- _Required tasks_
**A.** Please list every rugby team named in the Munster match preview.
**B.** Write out the part of the Munster match preview starting at "This week will" and ending at "winning a trophy.".
··· Passage given ···
The Red Eye :: Scarlets (A)

This week will decide a lot.

Munster travel over to the Scarlets with a one-point lead at the top of Conference A and the knowledge that any kind of win will put them firmly in the box seat as the regular PRO14 season draws to a close. Win this, and Munster will have three home games in the last four rounds to hammer home top spot and tick off a squad goal they’ll have targetted in preseason – finish top, get a home semi-final, make life easier for yourself on the road to winning a trophy.

We saw last year that a home quarter-final in Conference A of the PRO14 leads to one place if you manage to win it – the RDS. And while Munster will back themselves to get a result there if need be, ideally when you play Leinster you want it to be in a final. We saw last year how difficult it is to win an away semi-final in Dublin, so avoiding Leinster until the last day of the season in Glasgow is imperative. Glasgow, though, are breathing down Munster’s collective neck as the finish line enters the view. Over the last 10 rounds, Munster have outscored Glasgow by 11 points if we look at match points gained and that explains how Glasgow’s early season lead (8 points at one stage) has been gradually reeled in. That’s a testament to Munster only losing one game in that period (away to Ulster) and picking up a fine rake of bonus points at home. Glasgow, on the other hand, had a very stick Christmas period that saw them lose twice to Edinburgh and then away to Treviso.

It’s tight at the top, essentially. Any slip-ups could be costly, especially with a one-point lead. Both Munster and Glasgow are all but guaranteed a playoff spot at this stage but avoiding that home quarter-final (and extra game) is key. Coaches all over the PRO14 will be working out what’s required over the next few weeks.
··· Stored data ···
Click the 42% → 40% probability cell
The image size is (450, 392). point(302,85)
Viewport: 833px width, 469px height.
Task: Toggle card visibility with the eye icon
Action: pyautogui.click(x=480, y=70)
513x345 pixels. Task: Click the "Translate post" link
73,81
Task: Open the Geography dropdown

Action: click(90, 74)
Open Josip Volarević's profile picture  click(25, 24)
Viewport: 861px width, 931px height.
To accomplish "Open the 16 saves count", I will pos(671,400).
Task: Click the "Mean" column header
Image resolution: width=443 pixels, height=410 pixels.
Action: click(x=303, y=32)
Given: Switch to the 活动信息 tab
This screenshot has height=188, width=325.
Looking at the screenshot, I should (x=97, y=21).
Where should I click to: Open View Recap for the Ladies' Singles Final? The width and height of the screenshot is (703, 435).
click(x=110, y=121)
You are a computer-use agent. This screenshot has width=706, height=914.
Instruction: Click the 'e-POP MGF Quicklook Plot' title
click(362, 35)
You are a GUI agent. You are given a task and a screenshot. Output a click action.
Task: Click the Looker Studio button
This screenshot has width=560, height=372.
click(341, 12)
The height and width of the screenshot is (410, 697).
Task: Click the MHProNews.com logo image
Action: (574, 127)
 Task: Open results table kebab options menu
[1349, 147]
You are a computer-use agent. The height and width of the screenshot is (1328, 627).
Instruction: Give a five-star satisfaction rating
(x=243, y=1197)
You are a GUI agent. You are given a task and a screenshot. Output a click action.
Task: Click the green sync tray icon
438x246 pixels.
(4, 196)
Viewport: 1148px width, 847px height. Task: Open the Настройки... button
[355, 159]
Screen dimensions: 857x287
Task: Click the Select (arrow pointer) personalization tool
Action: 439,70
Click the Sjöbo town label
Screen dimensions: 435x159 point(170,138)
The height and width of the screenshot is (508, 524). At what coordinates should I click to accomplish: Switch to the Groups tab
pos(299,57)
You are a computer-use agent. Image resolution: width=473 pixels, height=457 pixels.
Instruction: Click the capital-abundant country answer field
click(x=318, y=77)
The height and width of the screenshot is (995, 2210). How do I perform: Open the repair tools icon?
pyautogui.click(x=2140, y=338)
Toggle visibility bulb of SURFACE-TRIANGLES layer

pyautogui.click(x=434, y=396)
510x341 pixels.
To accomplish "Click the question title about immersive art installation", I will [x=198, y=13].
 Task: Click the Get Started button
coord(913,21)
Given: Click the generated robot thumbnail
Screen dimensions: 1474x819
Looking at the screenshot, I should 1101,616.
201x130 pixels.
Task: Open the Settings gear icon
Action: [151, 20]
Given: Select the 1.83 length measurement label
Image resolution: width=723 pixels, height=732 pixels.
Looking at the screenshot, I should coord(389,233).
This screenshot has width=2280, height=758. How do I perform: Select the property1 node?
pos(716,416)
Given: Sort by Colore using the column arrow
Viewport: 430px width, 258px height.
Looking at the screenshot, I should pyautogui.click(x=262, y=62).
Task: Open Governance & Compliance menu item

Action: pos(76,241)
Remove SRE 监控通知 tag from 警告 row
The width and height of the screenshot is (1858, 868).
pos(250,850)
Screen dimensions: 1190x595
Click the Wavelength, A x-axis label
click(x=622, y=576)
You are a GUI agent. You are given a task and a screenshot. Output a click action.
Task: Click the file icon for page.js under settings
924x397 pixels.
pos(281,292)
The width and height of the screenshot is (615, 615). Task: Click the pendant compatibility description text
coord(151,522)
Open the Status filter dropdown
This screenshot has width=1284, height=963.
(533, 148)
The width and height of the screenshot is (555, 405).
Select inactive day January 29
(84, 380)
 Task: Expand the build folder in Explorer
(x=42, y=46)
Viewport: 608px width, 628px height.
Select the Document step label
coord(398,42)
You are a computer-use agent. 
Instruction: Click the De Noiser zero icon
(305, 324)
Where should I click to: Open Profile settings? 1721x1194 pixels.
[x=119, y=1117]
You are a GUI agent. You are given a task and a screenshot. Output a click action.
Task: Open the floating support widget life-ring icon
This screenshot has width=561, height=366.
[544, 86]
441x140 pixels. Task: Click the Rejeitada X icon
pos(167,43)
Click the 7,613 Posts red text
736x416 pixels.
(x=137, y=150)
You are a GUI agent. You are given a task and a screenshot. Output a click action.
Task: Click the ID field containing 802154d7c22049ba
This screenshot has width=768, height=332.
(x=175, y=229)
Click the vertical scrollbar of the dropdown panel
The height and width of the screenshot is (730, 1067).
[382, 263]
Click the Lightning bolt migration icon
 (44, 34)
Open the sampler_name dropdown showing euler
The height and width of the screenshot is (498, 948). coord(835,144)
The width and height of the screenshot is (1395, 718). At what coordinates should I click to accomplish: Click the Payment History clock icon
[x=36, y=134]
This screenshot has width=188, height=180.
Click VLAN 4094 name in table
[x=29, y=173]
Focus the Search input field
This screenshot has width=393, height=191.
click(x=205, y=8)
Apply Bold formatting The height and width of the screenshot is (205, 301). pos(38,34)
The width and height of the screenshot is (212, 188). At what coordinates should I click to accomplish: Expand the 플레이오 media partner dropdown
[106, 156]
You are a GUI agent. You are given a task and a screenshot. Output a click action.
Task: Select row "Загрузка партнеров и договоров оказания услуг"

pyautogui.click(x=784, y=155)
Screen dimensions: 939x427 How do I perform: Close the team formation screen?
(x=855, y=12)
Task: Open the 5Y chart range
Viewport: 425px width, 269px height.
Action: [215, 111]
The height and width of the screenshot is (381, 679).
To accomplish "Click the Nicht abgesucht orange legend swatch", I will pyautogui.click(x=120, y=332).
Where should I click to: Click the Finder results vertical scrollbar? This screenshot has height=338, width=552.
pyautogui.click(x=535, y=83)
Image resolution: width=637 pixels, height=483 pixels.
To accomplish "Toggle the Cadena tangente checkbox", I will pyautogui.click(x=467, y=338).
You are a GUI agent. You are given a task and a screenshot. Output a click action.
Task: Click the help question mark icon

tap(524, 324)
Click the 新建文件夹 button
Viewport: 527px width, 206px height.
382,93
···
- _The answers_
**A.** Munster, Scarlets, Glasgow, Leinster, Ulster, Edinburgh, Treviso

**B.**
This week will decide a lot.

Munster travel over to the Scarlets with a one-point lead at the top of Conference A and the knowledge that any kind of win will put them firmly in the box seat as the regular PRO14 season draws to a close. Win this, and Munster will have three home games in the last four rounds to hammer home top spot and tick off a squad goal they’ll have targetted in preseason – finish top, get a home semi-final, make life easier for yourself on the road to winning a trophy.